WORK ORDER
Only the lines that contain the string "Policy" belong in the answer; pull them from the records.

Top of EXTRACTED DATA

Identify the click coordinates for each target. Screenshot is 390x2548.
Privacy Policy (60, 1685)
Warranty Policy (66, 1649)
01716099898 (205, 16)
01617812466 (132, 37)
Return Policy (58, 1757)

Bottom of EXTRACTED DATA

ANSWER BELOW
Privacy Policy (60, 1685)
Warranty Policy (66, 1649)
Return Policy (58, 1757)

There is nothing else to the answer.